* [Task input]:
━━━━━━━━━━━━━━━━━━━━━━━━━━━━━━

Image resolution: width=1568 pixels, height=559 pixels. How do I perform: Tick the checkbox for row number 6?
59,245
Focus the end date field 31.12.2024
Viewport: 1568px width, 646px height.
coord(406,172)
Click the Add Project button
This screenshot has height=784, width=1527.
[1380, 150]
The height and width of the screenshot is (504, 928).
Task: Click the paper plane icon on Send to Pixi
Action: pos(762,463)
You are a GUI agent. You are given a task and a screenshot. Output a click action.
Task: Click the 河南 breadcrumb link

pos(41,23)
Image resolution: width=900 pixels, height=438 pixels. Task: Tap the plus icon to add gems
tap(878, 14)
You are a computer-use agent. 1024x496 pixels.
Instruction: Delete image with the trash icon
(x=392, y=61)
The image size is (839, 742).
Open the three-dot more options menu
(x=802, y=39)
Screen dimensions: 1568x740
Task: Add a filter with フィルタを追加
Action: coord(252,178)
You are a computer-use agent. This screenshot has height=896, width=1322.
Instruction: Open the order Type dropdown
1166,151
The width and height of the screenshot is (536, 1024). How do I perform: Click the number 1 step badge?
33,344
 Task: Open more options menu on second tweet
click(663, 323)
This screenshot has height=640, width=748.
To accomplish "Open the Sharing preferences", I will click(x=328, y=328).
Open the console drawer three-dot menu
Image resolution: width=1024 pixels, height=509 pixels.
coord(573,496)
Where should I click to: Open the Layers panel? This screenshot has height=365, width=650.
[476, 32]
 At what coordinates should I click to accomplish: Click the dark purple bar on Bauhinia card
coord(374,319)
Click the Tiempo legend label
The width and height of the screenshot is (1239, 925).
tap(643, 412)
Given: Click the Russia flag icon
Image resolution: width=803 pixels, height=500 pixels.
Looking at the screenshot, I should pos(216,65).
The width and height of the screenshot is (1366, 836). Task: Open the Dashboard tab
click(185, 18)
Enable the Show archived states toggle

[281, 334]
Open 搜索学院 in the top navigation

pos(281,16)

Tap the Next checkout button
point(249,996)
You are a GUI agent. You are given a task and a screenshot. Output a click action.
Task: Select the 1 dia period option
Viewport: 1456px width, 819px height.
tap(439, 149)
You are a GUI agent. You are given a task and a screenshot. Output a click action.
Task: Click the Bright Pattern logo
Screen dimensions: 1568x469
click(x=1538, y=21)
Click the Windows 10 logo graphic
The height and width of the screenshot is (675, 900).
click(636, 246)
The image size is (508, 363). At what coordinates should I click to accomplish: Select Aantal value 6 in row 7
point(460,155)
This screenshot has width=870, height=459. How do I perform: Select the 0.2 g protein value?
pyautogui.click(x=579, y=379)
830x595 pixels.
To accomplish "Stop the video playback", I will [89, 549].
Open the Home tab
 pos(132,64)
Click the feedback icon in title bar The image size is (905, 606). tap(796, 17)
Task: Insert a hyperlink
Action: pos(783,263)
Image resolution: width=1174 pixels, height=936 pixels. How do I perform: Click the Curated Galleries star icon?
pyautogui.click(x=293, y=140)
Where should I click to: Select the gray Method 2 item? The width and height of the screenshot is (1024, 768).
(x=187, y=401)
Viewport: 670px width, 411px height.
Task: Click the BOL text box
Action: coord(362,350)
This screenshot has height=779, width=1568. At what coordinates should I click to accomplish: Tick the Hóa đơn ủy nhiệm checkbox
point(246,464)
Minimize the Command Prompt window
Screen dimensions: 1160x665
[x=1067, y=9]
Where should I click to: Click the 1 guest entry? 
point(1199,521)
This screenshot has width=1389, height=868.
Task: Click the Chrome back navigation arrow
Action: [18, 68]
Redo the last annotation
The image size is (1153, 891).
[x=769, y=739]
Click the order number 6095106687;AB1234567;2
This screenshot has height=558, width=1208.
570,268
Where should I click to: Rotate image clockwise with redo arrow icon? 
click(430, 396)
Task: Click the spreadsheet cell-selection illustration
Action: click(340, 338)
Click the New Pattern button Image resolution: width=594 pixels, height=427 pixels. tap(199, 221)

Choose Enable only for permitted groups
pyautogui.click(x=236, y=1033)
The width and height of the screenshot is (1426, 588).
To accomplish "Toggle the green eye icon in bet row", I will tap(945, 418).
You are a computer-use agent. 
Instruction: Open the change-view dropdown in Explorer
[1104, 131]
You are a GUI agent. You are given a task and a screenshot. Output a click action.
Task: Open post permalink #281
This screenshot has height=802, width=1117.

━━━━━━━━━━━━━━━━━━━━━━━━━━━━━━

The data above needs to be given again exactly, with no line left out.

Image resolution: width=1568 pixels, height=559 pixels. How do I perform: Tick the checkbox for row number 6?
59,245
Focus the end date field 31.12.2024
Viewport: 1568px width, 646px height.
coord(406,172)
Click the Add Project button
This screenshot has height=784, width=1527.
[1380, 150]
The height and width of the screenshot is (504, 928).
Task: Click the paper plane icon on Send to Pixi
Action: pos(762,463)
You are a GUI agent. You are given a task and a screenshot. Output a click action.
Task: Click the 河南 breadcrumb link

pos(41,23)
Image resolution: width=900 pixels, height=438 pixels. Task: Tap the plus icon to add gems
tap(878, 14)
You are a computer-use agent. 1024x496 pixels.
Instruction: Delete image with the trash icon
(x=392, y=61)
The image size is (839, 742).
Open the three-dot more options menu
(x=802, y=39)
Screen dimensions: 1568x740
Task: Add a filter with フィルタを追加
Action: coord(252,178)
You are a computer-use agent. This screenshot has height=896, width=1322.
Instruction: Open the order Type dropdown
1166,151
The width and height of the screenshot is (536, 1024). How do I perform: Click the number 1 step badge?
33,344
 Task: Open more options menu on second tweet
click(663, 323)
This screenshot has height=640, width=748.
To accomplish "Open the Sharing preferences", I will click(x=328, y=328).
Open the console drawer three-dot menu
Image resolution: width=1024 pixels, height=509 pixels.
coord(573,496)
Where should I click to: Open the Layers panel? This screenshot has height=365, width=650.
[476, 32]
 At what coordinates should I click to accomplish: Click the dark purple bar on Bauhinia card
coord(374,319)
Click the Tiempo legend label
The width and height of the screenshot is (1239, 925).
tap(643, 412)
Given: Click the Russia flag icon
Image resolution: width=803 pixels, height=500 pixels.
Looking at the screenshot, I should pos(216,65).
The width and height of the screenshot is (1366, 836). Task: Open the Dashboard tab
click(185, 18)
Enable the Show archived states toggle

[281, 334]
Open 搜索学院 in the top navigation

pos(281,16)

Tap the Next checkout button
point(249,996)
You are a GUI agent. You are given a task and a screenshot. Output a click action.
Task: Select the 1 dia period option
Viewport: 1456px width, 819px height.
tap(439, 149)
You are a GUI agent. You are given a task and a screenshot. Output a click action.
Task: Click the Bright Pattern logo
Screen dimensions: 1568x469
click(x=1538, y=21)
Click the Windows 10 logo graphic
The height and width of the screenshot is (675, 900).
click(636, 246)
The image size is (508, 363). At what coordinates should I click to accomplish: Select Aantal value 6 in row 7
point(460,155)
This screenshot has width=870, height=459. How do I perform: Select the 0.2 g protein value?
pyautogui.click(x=579, y=379)
830x595 pixels.
To accomplish "Stop the video playback", I will [89, 549].
Open the Home tab
 pos(132,64)
Click the feedback icon in title bar The image size is (905, 606). tap(796, 17)
Task: Insert a hyperlink
Action: pos(783,263)
Image resolution: width=1174 pixels, height=936 pixels. How do I perform: Click the Curated Galleries star icon?
pyautogui.click(x=293, y=140)
Where should I click to: Select the gray Method 2 item? The width and height of the screenshot is (1024, 768).
(x=187, y=401)
Viewport: 670px width, 411px height.
Task: Click the BOL text box
Action: coord(362,350)
This screenshot has height=779, width=1568. At what coordinates should I click to accomplish: Tick the Hóa đơn ủy nhiệm checkbox
point(246,464)
Minimize the Command Prompt window
Screen dimensions: 1160x665
[x=1067, y=9]
Where should I click to: Click the 1 guest entry? 
point(1199,521)
This screenshot has width=1389, height=868.
Task: Click the Chrome back navigation arrow
Action: [18, 68]
Redo the last annotation
The image size is (1153, 891).
[x=769, y=739]
Click the order number 6095106687;AB1234567;2
This screenshot has height=558, width=1208.
570,268
Where should I click to: Rotate image clockwise with redo arrow icon? 
click(430, 396)
Task: Click the spreadsheet cell-selection illustration
Action: click(340, 338)
Click the New Pattern button Image resolution: width=594 pixels, height=427 pixels. tap(199, 221)

Choose Enable only for permitted groups
pyautogui.click(x=236, y=1033)
The width and height of the screenshot is (1426, 588).
To accomplish "Toggle the green eye icon in bet row", I will tap(945, 418).
You are a computer-use agent. 
Instruction: Open the change-view dropdown in Explorer
[1104, 131]
You are a GUI agent. You are given a task and a screenshot. Output a click action.
Task: Open post permalink #281
This screenshot has height=802, width=1117.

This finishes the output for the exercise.